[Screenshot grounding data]
BEGIN

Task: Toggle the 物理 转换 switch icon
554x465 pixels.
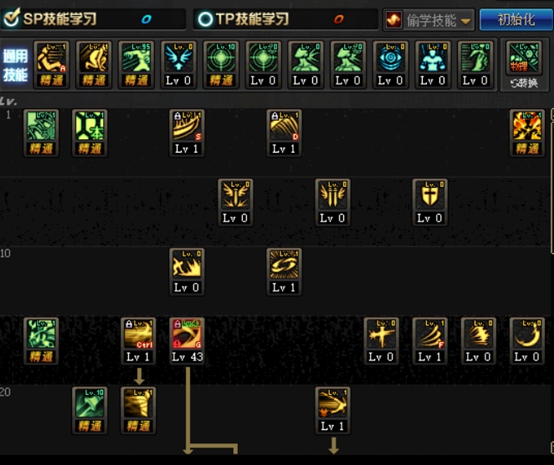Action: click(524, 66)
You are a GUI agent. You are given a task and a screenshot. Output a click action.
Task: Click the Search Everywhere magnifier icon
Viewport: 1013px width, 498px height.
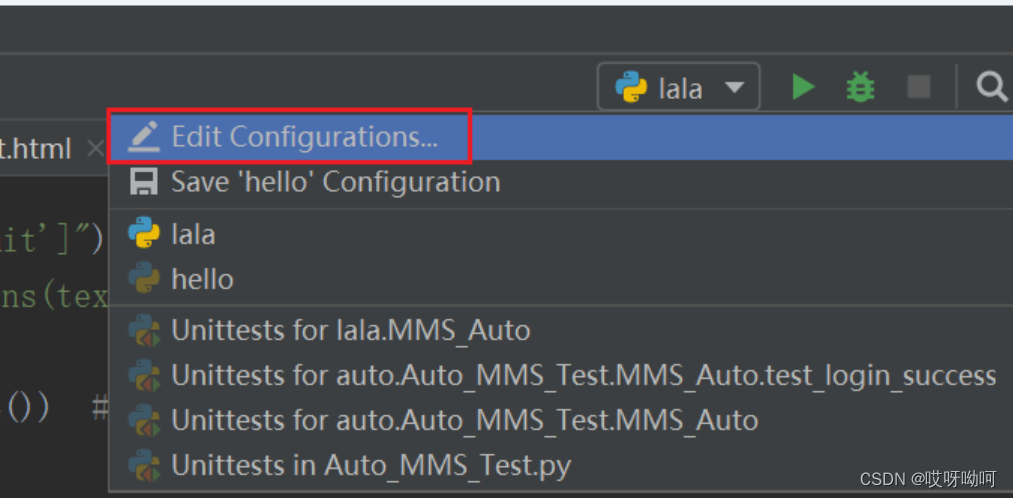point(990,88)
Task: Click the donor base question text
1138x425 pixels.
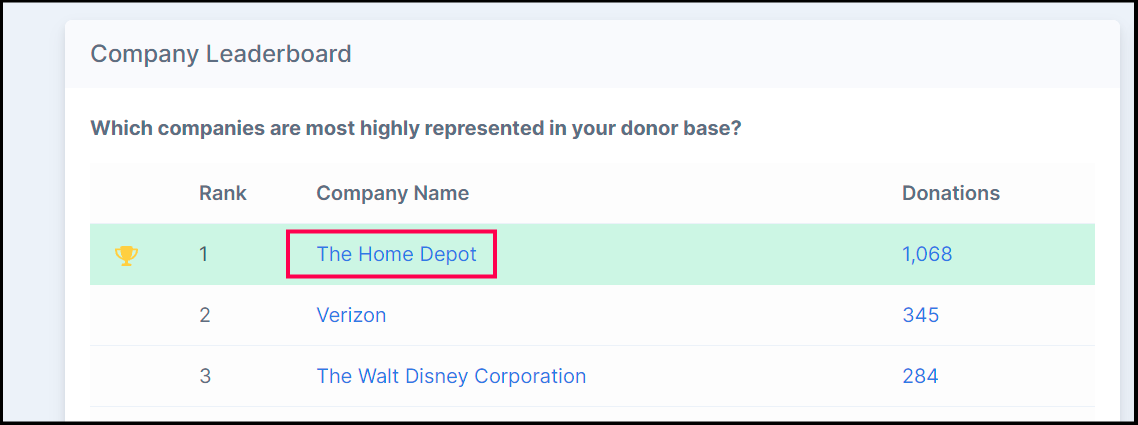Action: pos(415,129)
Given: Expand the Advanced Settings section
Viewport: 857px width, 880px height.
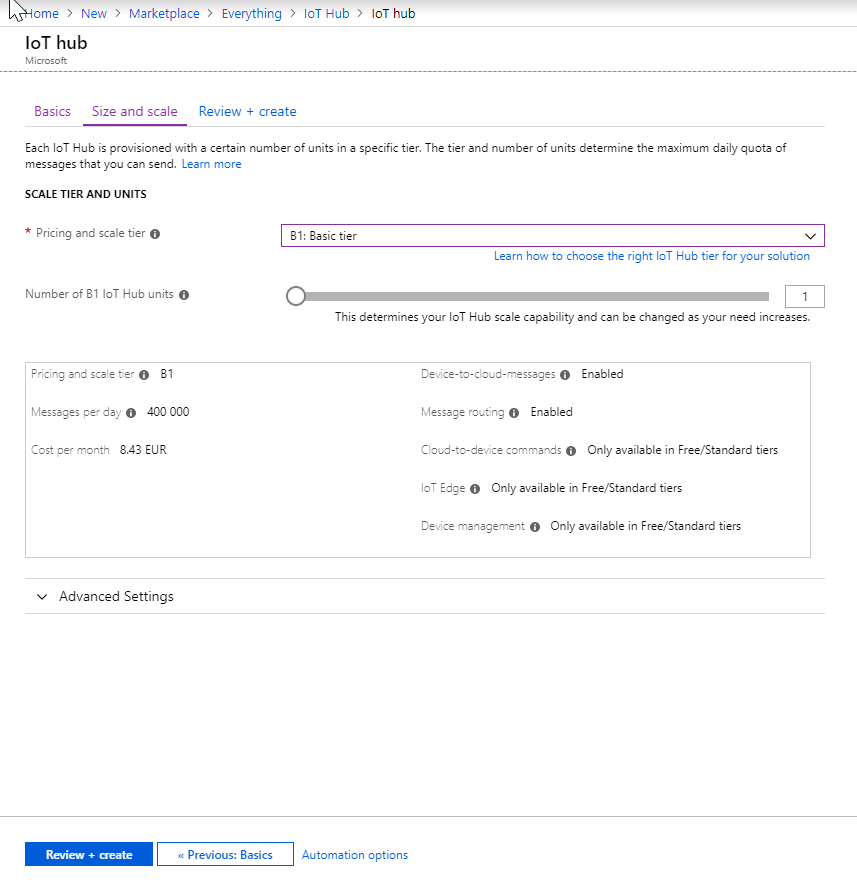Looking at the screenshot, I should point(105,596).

END

▶ **WORK TO BE COMPLETED**
Word-for-word restatement: every line from the one with "Task: Click the Search" through the final line of the data, both ends included, pictures excluded.

▶ **EXERCISE OUTPUT**
Task: Click the Search Everywhere magnifier icon
Viewport: 1013px width, 498px height.
point(990,88)
Task: Click the donor base question text
1138x425 pixels.
Action: pos(415,129)
Given: Expand the Advanced Settings section
Viewport: 857px width, 880px height.
Looking at the screenshot, I should point(105,596).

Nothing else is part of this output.